Reputation: 651
I'm trying to scrape a website that has numerous different information I want in paragraphs. I got this to work perfect... However, I don't understand how to break the text up and create a dataframe.
Website :Website I want Scraped
Code:
library(rvest)
url <- "https://www.state.nj.us/treasury/administration/statewide-support/motor-fuel-locations.shtml"

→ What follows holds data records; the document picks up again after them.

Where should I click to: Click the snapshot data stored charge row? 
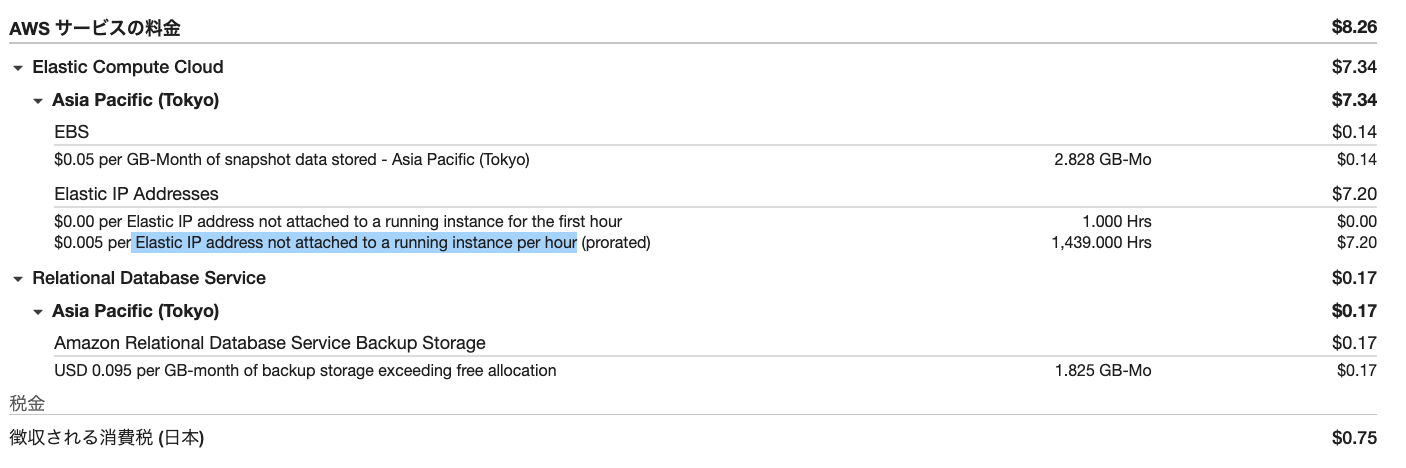pos(715,160)
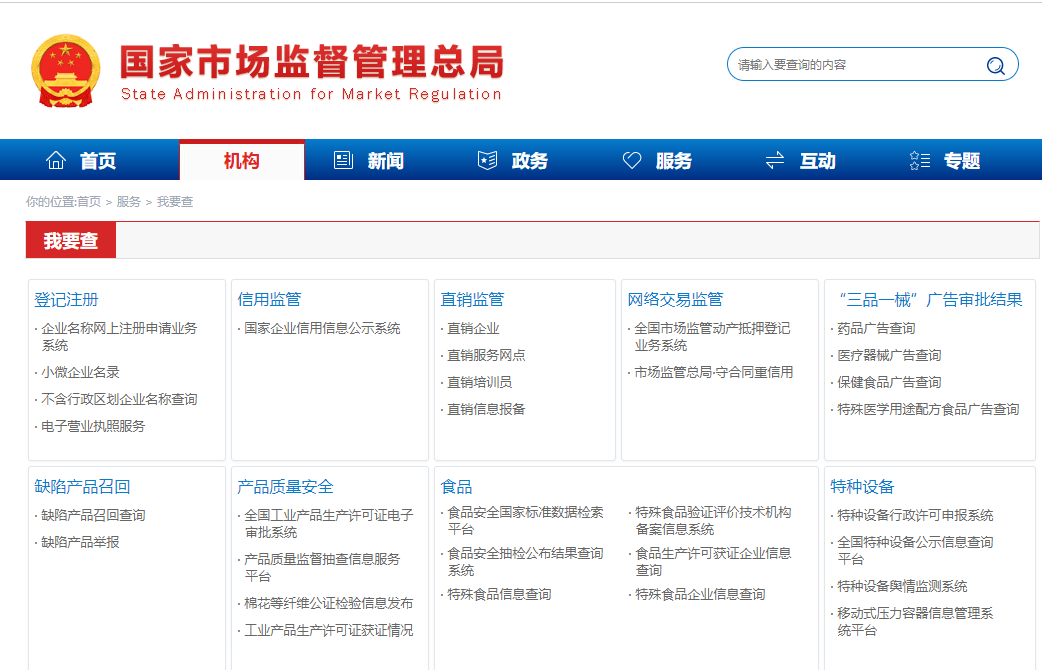Click the star document icon beside 政务
The height and width of the screenshot is (670, 1042).
click(x=487, y=161)
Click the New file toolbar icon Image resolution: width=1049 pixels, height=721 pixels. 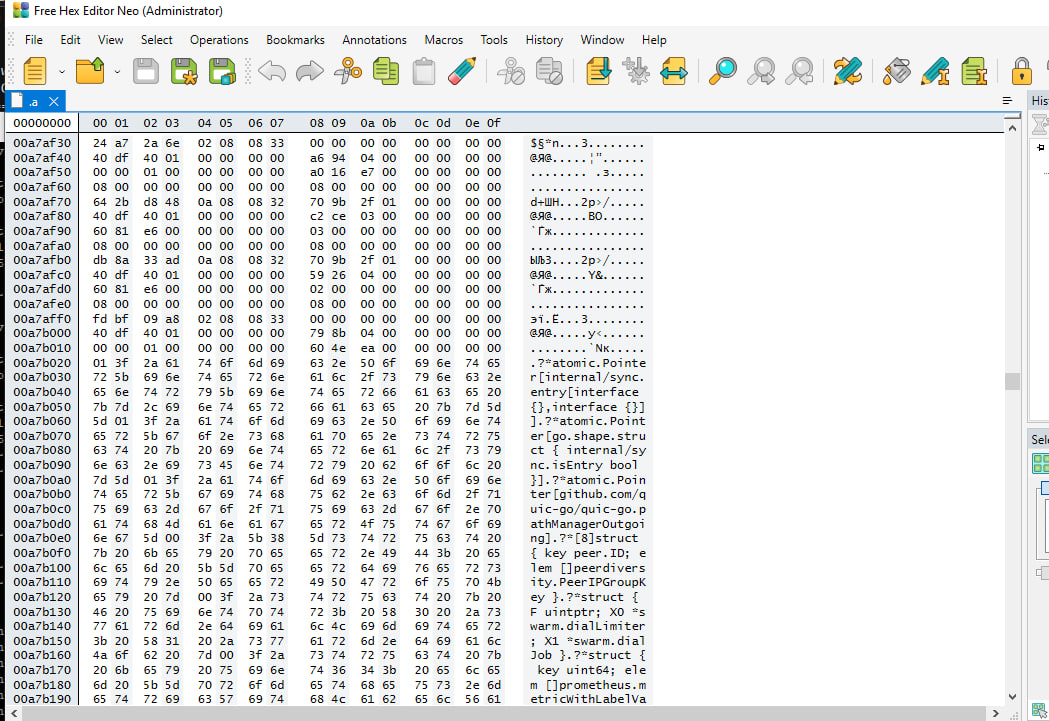[35, 71]
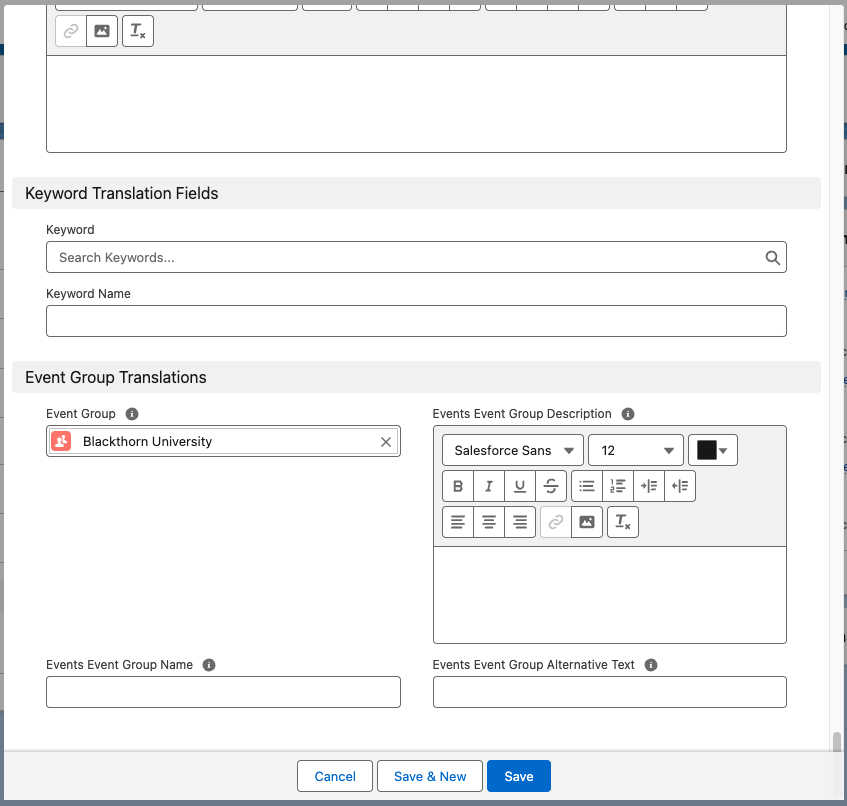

#Reading the HTML code from the website
webpage <- read_html(url)
p_nodes<-webpage%>%
html_nodes(xpath = '//p')%>%
html_text()
#replace multiple whitespaces with single space
p_nodes<- gsub('\\s+',' ',p_nodes)
#trim spaces from ends of elements
p_nodes <- trimws(p_nodes)
#drop blank elements
p_nodes <- p_nodes[p_nodes != '']
How I want the dataframe to look:
I'm not sure if this is even possible. I tried to extract each piece of information separately and then make the dataframe like that but it doesn't work since most of the info is stored in the p tag. I would appreciate any guidance. Thanks!
Upvotes: 0
Views: 830
Reputation: 2753
Proof-of-concept (based on what I wrote in the comment):
Code
lapply(c('data.table', 'httr', 'rvest'), library, character.only = T)
tags <- 'tr:nth-child(6) td , tr~ tr+ tr p , td+ p'
burl <- 'https://www.state.nj.us/treasury/administration/statewide-support/motor-fuel-locations.shtml'
url_text <- read_html(burl)
chunks <- url_text %>% html_nodes(tags) %>% html_text()
coordFunc <- function(chunk){
patter_lat <- 'Longitude:.*(-[[:digit:]]{1,2}.[[:digit:]]{0,15})'
ret <- regmatches(x = chunk, m = regexec(pattern = patter_lat, text = chunk))
return(ret[[1]][2])
}
longitudes <- as.numeric(unlist(lapply(chunks, coordFunc)))
Output
# using 'cat' to make the output easier to read
> cat(chunks[14])
Mt. Laurel DOT
Rt. 38, East
1/4 mile East of Rt. 295
Mt. Laurel Open 24 Hrs
Unleaded / Diesel
856-235-3096Latitude: 39.96744662Longitude: -74.88930386
> longitudes[14]
[1] -74.8893
If you do not coerce longitudes
to be numeric
, you get:
longitudes <- (unlist(lapply(chunks, coordFunc)))
> longitudes[14]
[1] "-74.88930386"
I chose the longitude as a proof-of-concept but you can modify your function to extract all relevant bits in a single call. For getting the right tag
you can use SelectorGadget extension (works well in Chrome for me). Alliteratively most browsers let you 'inspect element' to get the html
tag. The function could return the extracted values in a data.table
which can then be combined into one using rbindlist
.
You could even advance pages programatically to scrape the entire website - be sure to check with the usage policy (it's generally frowned upon or restricted to scrape websites).
Edit
the text is not structured the same way throughout the webpage so you'll need to spend more time examining what exceptions can take place.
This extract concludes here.